What is wanted is the full listing, word for word, without its pictures.
■ ■ ■
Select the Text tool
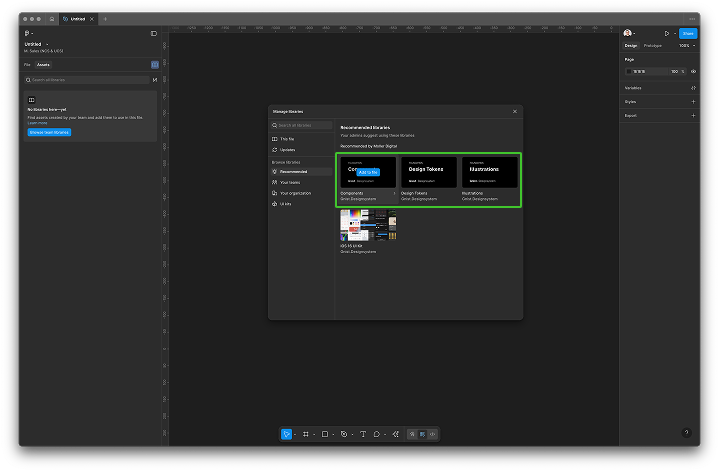362,434
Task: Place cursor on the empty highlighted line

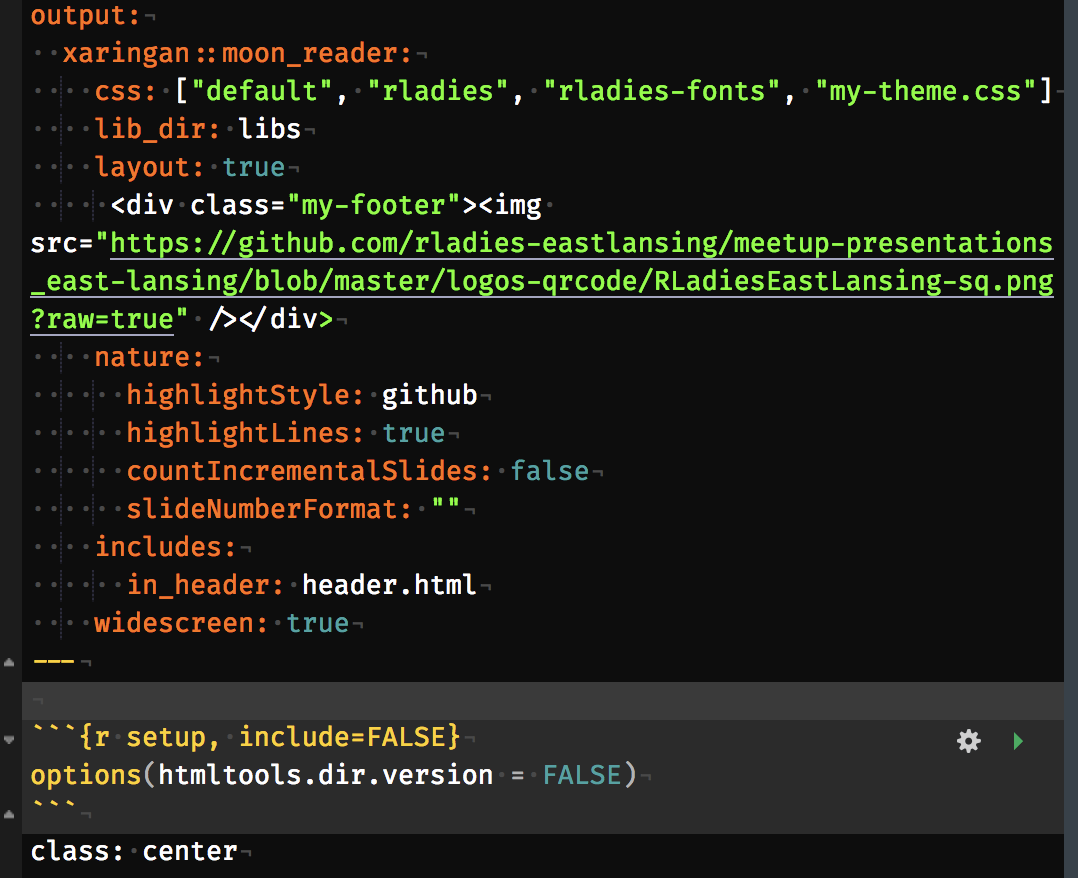Action: (x=543, y=701)
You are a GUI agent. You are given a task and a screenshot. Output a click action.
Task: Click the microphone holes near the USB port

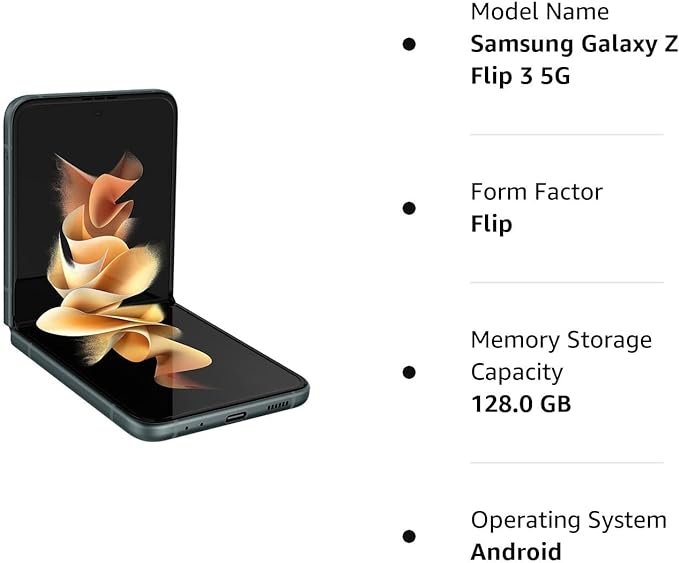tap(194, 426)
■ ■ ■
> SOLUTION TO THIS PROBLEM
Select the Text tool
362,434
Task: Place cursor on the empty highlighted line

Action: (x=543, y=701)
You are a GUI agent. You are given a task and a screenshot. Output a click action.
Task: Click the microphone holes near the USB port

tap(194, 426)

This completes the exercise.